Provided material:
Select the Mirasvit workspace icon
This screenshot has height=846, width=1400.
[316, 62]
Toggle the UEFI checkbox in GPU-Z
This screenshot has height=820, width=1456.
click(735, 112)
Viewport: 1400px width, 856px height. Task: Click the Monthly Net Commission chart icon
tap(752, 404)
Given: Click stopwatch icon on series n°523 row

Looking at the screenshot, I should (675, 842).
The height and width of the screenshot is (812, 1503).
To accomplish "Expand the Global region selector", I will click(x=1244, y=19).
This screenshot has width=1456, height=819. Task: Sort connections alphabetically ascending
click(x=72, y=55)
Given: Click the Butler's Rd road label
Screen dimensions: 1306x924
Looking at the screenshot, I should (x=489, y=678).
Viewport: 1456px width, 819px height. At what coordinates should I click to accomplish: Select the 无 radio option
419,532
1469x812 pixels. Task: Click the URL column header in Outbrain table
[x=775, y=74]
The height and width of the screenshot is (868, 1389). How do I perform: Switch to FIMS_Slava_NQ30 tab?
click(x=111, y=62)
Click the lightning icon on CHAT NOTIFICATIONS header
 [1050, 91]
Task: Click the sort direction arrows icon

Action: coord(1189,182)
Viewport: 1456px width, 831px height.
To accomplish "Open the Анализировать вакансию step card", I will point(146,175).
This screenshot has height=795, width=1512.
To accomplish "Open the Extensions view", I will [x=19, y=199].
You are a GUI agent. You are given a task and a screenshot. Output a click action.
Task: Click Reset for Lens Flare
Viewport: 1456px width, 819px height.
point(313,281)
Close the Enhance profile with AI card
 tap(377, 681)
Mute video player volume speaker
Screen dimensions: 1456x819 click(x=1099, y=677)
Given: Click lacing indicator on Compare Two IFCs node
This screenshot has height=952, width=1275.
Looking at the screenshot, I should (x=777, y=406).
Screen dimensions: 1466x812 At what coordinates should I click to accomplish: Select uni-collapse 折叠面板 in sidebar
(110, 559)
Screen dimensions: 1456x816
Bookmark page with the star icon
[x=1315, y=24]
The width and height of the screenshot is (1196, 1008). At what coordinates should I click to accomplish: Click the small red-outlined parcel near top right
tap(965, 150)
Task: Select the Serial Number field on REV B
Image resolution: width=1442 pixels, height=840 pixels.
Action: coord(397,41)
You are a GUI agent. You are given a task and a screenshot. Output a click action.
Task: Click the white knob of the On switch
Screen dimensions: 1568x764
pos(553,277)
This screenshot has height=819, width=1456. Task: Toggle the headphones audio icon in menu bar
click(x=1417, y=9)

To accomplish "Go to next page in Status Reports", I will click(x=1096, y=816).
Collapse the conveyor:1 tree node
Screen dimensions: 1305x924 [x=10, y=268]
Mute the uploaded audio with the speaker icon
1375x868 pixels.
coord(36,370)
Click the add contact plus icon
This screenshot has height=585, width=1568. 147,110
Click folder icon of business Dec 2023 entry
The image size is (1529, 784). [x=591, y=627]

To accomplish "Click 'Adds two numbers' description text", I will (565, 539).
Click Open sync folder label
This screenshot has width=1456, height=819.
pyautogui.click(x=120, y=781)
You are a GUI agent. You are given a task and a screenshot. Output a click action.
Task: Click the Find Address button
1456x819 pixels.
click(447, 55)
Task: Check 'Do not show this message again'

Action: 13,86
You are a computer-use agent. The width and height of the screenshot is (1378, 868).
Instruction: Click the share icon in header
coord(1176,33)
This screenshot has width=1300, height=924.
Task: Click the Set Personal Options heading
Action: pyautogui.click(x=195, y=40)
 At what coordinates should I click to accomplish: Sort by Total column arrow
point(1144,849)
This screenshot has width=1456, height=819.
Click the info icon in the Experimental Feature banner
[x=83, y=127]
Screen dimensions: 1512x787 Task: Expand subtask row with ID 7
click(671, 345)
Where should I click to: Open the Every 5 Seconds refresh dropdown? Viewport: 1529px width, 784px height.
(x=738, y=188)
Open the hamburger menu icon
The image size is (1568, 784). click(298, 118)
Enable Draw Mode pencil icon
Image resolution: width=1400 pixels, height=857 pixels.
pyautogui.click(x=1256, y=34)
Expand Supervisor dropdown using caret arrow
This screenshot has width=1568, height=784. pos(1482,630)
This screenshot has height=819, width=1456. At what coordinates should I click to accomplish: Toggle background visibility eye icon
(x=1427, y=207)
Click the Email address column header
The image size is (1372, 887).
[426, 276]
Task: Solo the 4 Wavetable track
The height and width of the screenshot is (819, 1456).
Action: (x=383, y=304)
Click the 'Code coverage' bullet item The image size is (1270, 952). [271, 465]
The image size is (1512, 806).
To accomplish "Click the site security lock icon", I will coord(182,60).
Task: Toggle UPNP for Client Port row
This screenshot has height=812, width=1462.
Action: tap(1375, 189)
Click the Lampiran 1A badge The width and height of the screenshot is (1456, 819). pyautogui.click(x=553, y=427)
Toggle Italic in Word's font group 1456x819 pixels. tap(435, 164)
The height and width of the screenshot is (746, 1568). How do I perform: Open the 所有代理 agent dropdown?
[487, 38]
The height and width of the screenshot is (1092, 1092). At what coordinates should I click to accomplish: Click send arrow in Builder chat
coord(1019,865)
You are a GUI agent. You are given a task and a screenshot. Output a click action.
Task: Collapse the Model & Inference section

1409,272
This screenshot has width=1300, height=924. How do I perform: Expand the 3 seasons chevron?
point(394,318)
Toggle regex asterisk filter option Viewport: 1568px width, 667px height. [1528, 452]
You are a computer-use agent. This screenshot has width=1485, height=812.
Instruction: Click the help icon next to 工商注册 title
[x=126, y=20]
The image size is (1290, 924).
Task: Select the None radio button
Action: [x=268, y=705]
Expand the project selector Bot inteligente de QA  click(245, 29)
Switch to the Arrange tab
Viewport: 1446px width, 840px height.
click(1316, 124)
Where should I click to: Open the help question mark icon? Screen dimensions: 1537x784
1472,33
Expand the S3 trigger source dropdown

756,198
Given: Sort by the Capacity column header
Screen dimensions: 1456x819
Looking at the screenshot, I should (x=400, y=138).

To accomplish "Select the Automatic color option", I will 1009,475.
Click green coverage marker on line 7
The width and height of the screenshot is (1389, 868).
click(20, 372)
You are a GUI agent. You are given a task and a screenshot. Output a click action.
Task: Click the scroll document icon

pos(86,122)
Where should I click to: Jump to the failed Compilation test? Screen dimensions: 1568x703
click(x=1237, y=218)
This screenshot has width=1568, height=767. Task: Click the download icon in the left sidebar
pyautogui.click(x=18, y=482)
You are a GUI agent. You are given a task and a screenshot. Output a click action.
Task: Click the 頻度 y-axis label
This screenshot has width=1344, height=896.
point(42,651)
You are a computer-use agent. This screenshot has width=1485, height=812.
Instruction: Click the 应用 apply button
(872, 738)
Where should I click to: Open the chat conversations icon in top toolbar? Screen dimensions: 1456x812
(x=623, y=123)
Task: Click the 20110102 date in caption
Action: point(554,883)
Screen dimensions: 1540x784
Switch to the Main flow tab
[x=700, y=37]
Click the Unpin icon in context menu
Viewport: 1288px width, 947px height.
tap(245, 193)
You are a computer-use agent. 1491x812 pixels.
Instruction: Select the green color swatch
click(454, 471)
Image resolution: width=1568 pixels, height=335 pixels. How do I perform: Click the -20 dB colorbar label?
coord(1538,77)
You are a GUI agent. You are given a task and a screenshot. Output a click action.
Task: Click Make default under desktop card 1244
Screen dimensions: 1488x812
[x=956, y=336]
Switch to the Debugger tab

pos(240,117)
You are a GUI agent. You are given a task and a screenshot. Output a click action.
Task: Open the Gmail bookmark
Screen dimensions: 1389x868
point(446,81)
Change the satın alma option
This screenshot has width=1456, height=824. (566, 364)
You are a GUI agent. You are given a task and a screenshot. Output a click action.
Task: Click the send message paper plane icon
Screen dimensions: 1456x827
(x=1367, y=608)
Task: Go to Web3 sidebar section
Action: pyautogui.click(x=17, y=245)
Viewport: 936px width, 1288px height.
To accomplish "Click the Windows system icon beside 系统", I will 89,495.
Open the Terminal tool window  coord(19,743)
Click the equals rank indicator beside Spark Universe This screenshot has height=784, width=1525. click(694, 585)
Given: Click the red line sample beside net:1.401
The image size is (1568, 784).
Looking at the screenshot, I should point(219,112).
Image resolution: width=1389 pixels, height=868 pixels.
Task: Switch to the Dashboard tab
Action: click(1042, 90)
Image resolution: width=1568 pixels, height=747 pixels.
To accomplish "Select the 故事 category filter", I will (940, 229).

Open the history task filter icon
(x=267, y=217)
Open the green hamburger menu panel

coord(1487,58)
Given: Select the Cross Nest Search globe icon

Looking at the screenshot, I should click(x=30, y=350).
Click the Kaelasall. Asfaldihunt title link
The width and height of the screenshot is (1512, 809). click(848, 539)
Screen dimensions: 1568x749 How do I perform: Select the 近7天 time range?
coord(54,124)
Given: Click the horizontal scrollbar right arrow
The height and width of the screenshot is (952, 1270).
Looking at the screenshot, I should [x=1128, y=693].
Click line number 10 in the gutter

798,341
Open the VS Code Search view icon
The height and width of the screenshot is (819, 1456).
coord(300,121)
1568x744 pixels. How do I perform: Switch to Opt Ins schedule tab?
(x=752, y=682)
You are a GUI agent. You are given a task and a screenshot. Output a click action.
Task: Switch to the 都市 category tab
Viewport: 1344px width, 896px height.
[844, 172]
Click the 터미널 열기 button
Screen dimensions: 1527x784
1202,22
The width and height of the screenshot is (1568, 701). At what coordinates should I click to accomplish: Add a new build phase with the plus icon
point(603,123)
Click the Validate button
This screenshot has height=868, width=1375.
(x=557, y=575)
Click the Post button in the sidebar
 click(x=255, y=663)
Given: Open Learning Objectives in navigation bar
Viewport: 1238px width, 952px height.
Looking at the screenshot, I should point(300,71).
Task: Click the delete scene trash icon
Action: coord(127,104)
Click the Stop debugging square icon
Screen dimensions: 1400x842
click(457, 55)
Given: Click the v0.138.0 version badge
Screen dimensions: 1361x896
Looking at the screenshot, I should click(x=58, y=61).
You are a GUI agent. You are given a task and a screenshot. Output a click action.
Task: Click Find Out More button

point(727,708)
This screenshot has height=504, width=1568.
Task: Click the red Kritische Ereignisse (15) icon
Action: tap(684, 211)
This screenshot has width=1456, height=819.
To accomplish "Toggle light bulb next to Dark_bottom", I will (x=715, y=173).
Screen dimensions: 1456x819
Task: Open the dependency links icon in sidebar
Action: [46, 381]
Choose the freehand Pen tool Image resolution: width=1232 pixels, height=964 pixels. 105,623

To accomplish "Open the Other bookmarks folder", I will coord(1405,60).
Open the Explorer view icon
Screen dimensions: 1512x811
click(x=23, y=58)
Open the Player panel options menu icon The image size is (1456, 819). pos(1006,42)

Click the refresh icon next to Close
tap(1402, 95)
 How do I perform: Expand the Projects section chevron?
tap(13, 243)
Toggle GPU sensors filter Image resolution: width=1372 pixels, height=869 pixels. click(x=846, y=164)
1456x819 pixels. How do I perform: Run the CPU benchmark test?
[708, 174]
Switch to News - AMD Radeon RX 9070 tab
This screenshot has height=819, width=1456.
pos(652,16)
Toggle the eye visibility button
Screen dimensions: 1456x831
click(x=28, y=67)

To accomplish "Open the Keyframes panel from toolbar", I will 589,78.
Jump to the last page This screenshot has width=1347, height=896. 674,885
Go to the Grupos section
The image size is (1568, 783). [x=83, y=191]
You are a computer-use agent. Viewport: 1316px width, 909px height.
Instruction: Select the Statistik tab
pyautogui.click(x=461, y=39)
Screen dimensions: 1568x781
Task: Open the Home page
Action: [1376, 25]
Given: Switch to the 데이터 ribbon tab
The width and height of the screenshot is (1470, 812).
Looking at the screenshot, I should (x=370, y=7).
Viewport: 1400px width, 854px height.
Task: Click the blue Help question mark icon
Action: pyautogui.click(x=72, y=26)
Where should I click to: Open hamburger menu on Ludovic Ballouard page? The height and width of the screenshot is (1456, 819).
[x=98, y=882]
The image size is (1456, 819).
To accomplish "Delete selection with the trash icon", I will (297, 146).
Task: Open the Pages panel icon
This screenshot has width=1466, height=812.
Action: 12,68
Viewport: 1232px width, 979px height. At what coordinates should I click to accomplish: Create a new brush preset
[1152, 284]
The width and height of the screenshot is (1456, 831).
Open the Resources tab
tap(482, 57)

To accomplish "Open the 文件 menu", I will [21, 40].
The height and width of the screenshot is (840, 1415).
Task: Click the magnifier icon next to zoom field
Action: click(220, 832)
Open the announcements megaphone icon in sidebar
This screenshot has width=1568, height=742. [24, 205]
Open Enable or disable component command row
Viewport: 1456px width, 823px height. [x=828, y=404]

Task brief: For each line in the material above that holds the word "coverage", add one to a count; state only the final number.

Exercise solution: 2